従業員持ち株会はあり?

あと、サラリーマンが使える手として、「従業員持ち株会」というものがあります。私の場合は持ち株会に入り、行ってきました。

私が入社1年目の新人のとき、まだ、投資の「と」の字も知らないとき、直属上司だった主任がこう言われました。

「従業員持ち株会は入っておいたほうがよいよ。自分が頑張って会社の業績がよくなれば、株価も上がり、その分、持ち株の資産価値が上がるからね。仕事の励みになるよ」と。

株式投資の右も左もわかっていない自分は、まったくその通りだと思い、早速手続きをしました。自分が勤めていた会社は大手企業の子会社だったため、持ち株会といっても、親会社の上場株式を毎月の給料から天引きされて、積立てで買い増しをしていくものでした。また、ずいぶんと前なので忘れましたが、毎月の積立金に対して、何%かの会社からの奨励金が出ていました。

積立てた株数が単位株数まで達すると、証券口座に移行して市場でも売却できるし、積立てを行っている口座でも翌月の何日かの株価で売却できるものでした。

積立てを始めて、10年と経たないうちに単位株に達していた私は、まったく売るつもりもなかったのですが、2000年頃の「ITバブル」を初めて経験することになりました。持ち株の株価は日に日に値上がりし、含み益となった持ち株を売る決心をして、証券会社に口座を作り、見事、利益確定をすることができました。

しかし、もちろん、みなさまご存じの通り、ITバブルは弾け、親会社の株価はもともと私が購入していた平均単価以下にまで下がり、ボロボロに売り込まれました。証券会社に口座を作ったタイミングで持ち株会を止めていた私が2度と再開することはありませんでした。

しかし、また、ITバブル崩壊から数年後、また、会社であることが起きました。子会社である自社が、東証一部に上場することになったのです。長年勤めていると、いろいろなことが起きるものです。役職別に、担当なら株数はここまで、主任はこの株数まで、課長はここまで、・・・と役職が上の人ほど多く購入できるもので、○月○日時点で社員であれば自社株の購入する権利が与えられ、私は限度額いっぱいまで購入しました。さすがにこの頃までには投資の「と」の字ぐらいは理解していたし、IPO(Initial Public Offeringの略で「新規公開株」や「新規上場株式」のこと)なので、従業員なら少なくともボーナス程度の利益は得られるのではないかと考えていたからです。こちらでも、見事、従業員が株式を売却できる(ロックアップ解除)日まで待って、その日になったら、即、売却を致しました。その後、親会社が自社を100%子会社化することになり、上場廃止となりました。そのときの公開買付価格はひどく低いものでした。

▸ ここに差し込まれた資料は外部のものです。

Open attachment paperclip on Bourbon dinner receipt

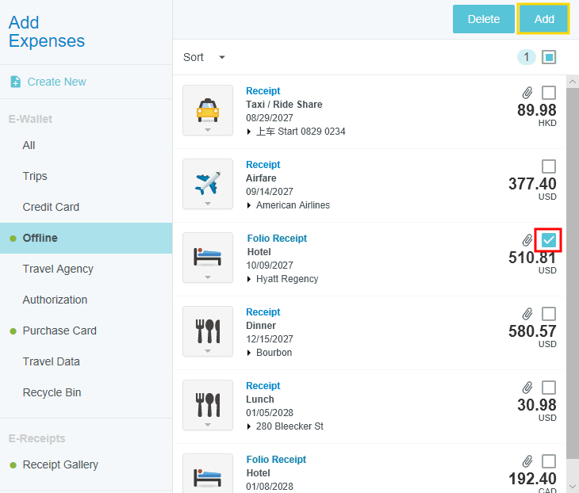click(x=527, y=314)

このように、うまくバブルに乗り売り抜けるとか、自社が上場して多少なりとも利益の一部をいただけるというのは、自分でも言うのもなんですが、稀なケースでしょう。

既に上場されている会社に勤めておられる方は、IPOはないでしょうし、自社の持ち株会の株価がバブルに乗って上昇するなんて、自分ではコントロールできることではないので、難しいとと思います。

また、一般的に持ち株会のデメリットとして言われていることに、「会社が倒産したら、持株会で積み立てた株も紙くずとなり、2重でダメージを食らうことになるので、やめたほうがよい」というのがありますが、「ごもっとも」だと思います。

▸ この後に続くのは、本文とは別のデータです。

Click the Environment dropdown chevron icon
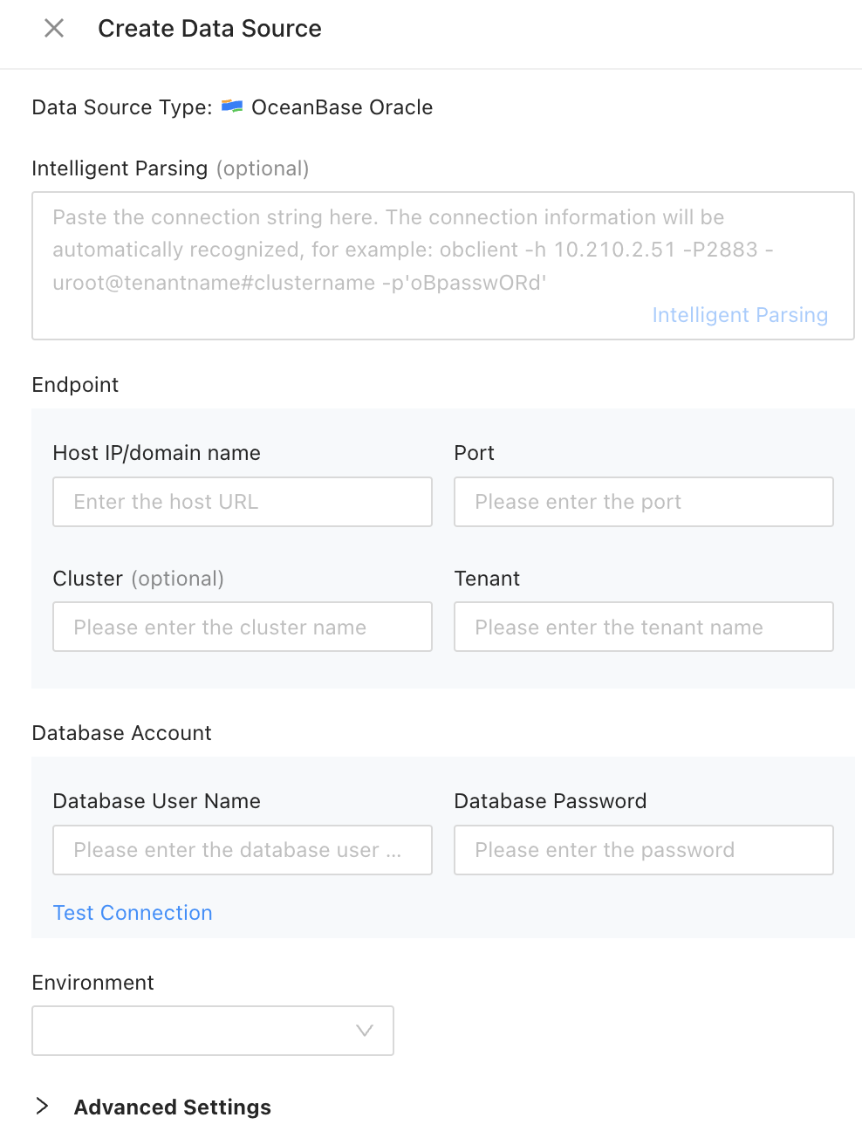Screen dimensions: 862x1145 coord(364,1031)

従業員持ち株会は、過去の私の上司が言ったように「自分の仕事のがんばりのため」にやったほうがよいのか、「倒産時のリスクを考えてやめといたほうがよい」のか、こればかりは私も答えを持ち合わせていません。

投資番組の決まり文句ですが、「投資はあくまで自己責任」「投資の最終決定は皆さまご自身で決定くださいますよう、よろしくお願い致します」といったところでしょうか。

ただ、今の個人投資家としての自分を作るきっかけとなったことは間違いありません。